↓↓↓

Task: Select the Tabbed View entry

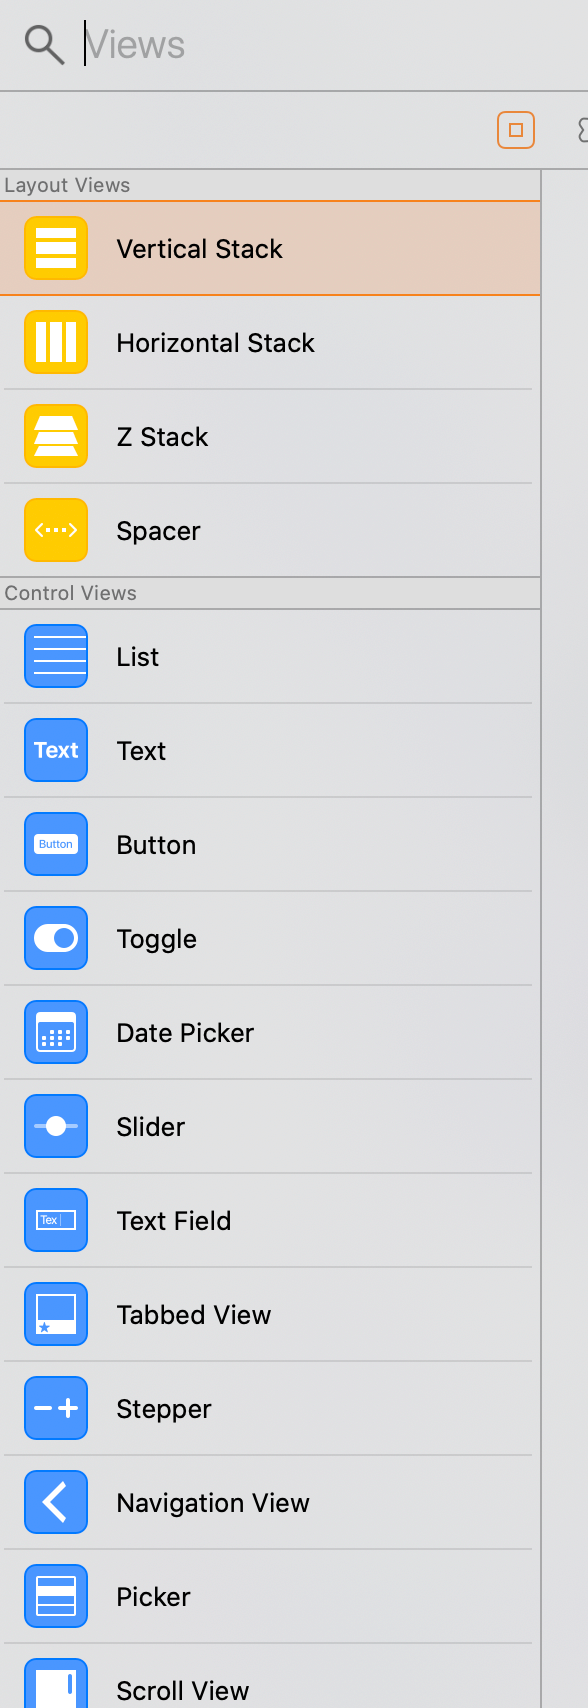Action: pyautogui.click(x=268, y=1314)
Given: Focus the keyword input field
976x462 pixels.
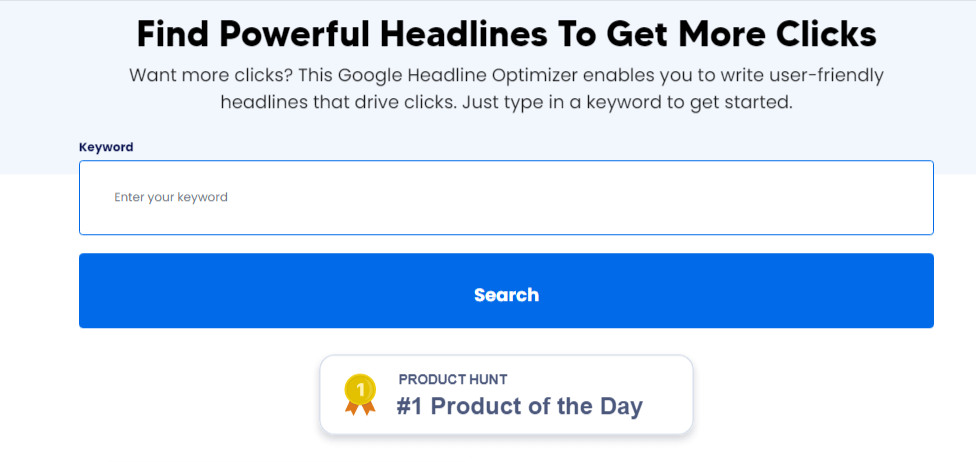Looking at the screenshot, I should coord(506,198).
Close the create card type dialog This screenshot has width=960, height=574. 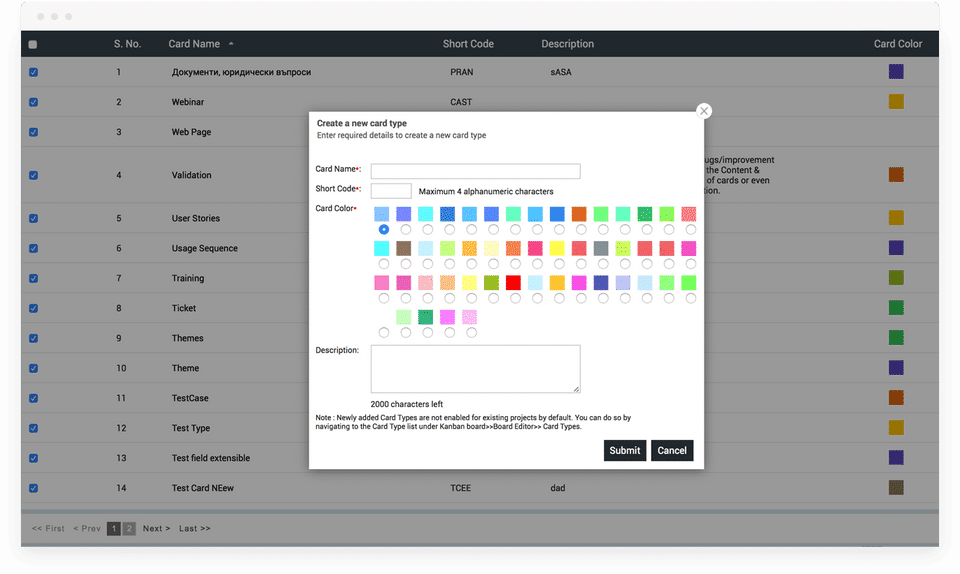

↑↑↑

• [Your instructions]: Print each entry precisely as written; the pictures stay out.

• [Solution to the exercise]:
Task: Select the Tabbed View entry

Action: pyautogui.click(x=268, y=1314)
Given: Focus the keyword input field
976x462 pixels.
Looking at the screenshot, I should coord(506,198).
Close the create card type dialog This screenshot has width=960, height=574. 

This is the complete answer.